The preoccupation with ‘Islamophobia’ has led many on the left to defend, or even lionise, the veiling of Muslim women. Following Donald Trump’s election in 2016, a Muslim woman in a Stars and Stripes hijab became one of the key images of the so-called ‘resistance’. But Iran’s plight illustrates that many women are not choosing to wear the hijab or burqa. The first thing they do when they take to the streets is burn it.
Moreover, Iran’s predicament highlights the fallacies of treating Islam as a race – or ‘Islamophobia’ as a ‘form of racism’. There is a danger in collapsing critiques of a belief system with a crude prejudice based on skin colour. As the journalist Tahmineh Dehbozorgi has pointed out:
By treating Islam as a racial identity rather than an ideology, Western media strips millions of people of their ability to reject it. Iranian protesters become unintelligible. Their rebellion cannot be processed without breaking the rule that Islam must not be criticised.
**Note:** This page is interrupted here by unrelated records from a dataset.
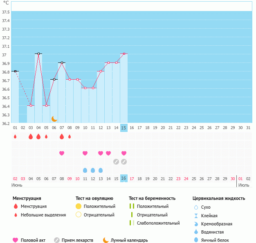This screenshot has width=256, height=243.
Task: Click the 'Кремообразная' cervical fluid legend label
Action: (217, 224)
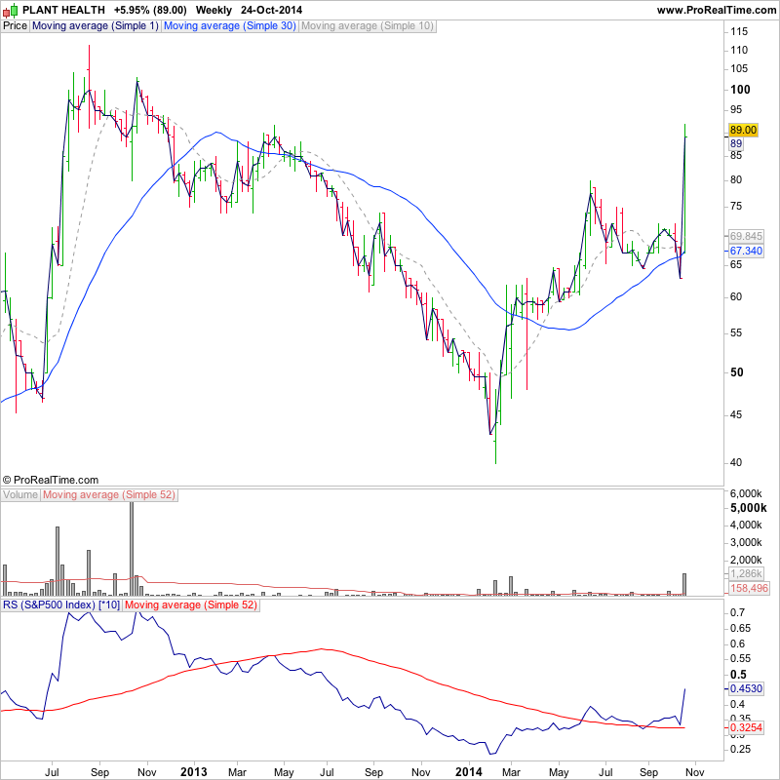Viewport: 780px width, 780px height.
Task: Click the red 158,496 volume average tag
Action: (749, 588)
An obsession with intersectionality has meant that where sensitivities about faith or culture rear their head, women usually come last. It’s part of a pattern: progressive feminists ignoring the feelings of women who challenge their narratives. Closer to home, we can see this play out in debates about topics such as transgenderism and immigration. #MeToo advocates who insisted that we should simply ‘believe women’ – an absurdly reductive slogan that ignores the core principles of justice – are now smearing women who say they don’t feel safe in their local communities due to unprecedented levels of uncontrolled migration, for example.
Take the criticism levelled at The Pink Ladies, a grassroots movement set up last summer to oppose migrant hotels up and down the country. Despite a string of cases of unvetted men committing sexual offences, the protesters were dismissed and falsely tarred as racist. ‘How anti-migrant groups are hijacking women’s rights to promote their agenda’, ran a headline in one newspaper. In short, don’t believe women – unless the perpetrator is a Western man, in which case the burden of proof goes straight out the window.
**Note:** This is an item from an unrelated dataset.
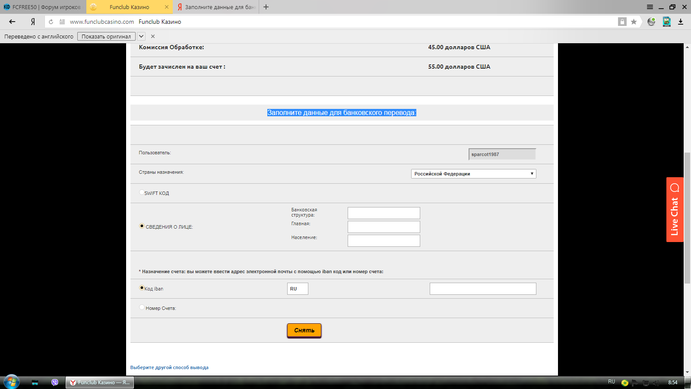Click the IBAN code number input field
The image size is (691, 389).
pyautogui.click(x=482, y=289)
The most egregious British example of this tendency to dismiss female voices has been the grooming gang scandal of the past few years, where easing ‘community tensions’ came before calling out the rape of vulnerable white girls. Fears of being labelled racist or Islamophobic won the day over the welfare of the victims.
The stakes for women in Iran couldn’t be higher. If outspoken feminists in the West can’t stand up for the most significant rejection of the Islamic Republic of Iran to date, what will they stand up for? Isn’t it their job to give voice to the voiceless? Now is the time to listen to the brave Iranian women lighting up.